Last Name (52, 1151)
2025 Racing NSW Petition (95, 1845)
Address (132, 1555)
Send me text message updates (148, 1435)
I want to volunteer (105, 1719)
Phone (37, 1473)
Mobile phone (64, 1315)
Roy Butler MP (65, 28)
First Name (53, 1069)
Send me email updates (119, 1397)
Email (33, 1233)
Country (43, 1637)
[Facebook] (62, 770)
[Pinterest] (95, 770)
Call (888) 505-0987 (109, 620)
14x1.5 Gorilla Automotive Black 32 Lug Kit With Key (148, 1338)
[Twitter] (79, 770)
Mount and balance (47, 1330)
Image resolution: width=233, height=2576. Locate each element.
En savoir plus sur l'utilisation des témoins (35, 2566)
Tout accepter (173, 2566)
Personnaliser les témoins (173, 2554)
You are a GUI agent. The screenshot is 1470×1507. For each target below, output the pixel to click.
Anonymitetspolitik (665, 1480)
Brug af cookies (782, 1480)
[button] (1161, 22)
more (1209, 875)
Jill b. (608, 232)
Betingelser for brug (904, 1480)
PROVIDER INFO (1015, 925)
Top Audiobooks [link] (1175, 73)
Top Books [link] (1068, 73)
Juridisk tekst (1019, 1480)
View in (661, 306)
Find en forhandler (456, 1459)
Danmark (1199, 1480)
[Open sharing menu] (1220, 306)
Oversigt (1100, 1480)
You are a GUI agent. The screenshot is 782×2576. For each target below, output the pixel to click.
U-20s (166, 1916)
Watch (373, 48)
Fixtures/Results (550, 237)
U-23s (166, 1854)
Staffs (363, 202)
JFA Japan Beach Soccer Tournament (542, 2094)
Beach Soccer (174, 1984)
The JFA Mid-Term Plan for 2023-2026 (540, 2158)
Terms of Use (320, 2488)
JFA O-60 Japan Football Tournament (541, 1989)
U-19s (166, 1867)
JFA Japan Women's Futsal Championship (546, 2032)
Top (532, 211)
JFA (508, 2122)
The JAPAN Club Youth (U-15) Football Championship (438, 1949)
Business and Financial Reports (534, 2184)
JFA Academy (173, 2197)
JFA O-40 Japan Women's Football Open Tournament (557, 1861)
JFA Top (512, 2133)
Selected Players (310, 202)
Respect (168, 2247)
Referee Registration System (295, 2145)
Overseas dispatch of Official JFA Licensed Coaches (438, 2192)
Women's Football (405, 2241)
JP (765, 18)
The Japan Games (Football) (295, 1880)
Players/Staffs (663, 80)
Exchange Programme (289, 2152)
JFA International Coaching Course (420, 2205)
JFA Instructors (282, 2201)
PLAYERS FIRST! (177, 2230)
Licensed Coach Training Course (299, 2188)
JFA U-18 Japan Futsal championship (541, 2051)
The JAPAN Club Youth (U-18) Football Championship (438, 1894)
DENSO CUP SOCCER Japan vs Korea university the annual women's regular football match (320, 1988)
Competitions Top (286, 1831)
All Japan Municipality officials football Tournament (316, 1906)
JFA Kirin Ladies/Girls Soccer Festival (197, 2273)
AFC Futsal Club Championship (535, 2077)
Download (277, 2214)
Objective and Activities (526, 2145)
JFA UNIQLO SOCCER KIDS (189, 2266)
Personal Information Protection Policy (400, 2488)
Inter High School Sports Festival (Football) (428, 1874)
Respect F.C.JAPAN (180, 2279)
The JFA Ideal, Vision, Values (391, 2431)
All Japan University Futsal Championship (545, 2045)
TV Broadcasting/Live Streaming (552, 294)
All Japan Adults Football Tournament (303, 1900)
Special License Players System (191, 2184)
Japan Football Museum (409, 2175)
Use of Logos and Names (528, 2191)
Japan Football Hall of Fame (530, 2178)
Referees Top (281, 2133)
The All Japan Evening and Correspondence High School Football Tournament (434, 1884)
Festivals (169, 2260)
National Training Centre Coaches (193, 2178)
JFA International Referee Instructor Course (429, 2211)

**Work required:**
All lines above from the one with "Send me email updates (119, 1397)" to the one with "Personnaliser les témoins (173, 2554)", inclusive, should be copied exactly, and no other lines.

**Task result:**
Send me email updates (119, 1397)
Email (33, 1233)
Country (43, 1637)
[Facebook] (62, 770)
[Pinterest] (95, 770)
Call (888) 505-0987 (109, 620)
14x1.5 Gorilla Automotive Black 32 Lug Kit With Key (148, 1338)
[Twitter] (79, 770)
Mount and balance (47, 1330)
Image resolution: width=233, height=2576. Locate each element.
En savoir plus sur l'utilisation des témoins (35, 2566)
Tout accepter (173, 2566)
Personnaliser les témoins (173, 2554)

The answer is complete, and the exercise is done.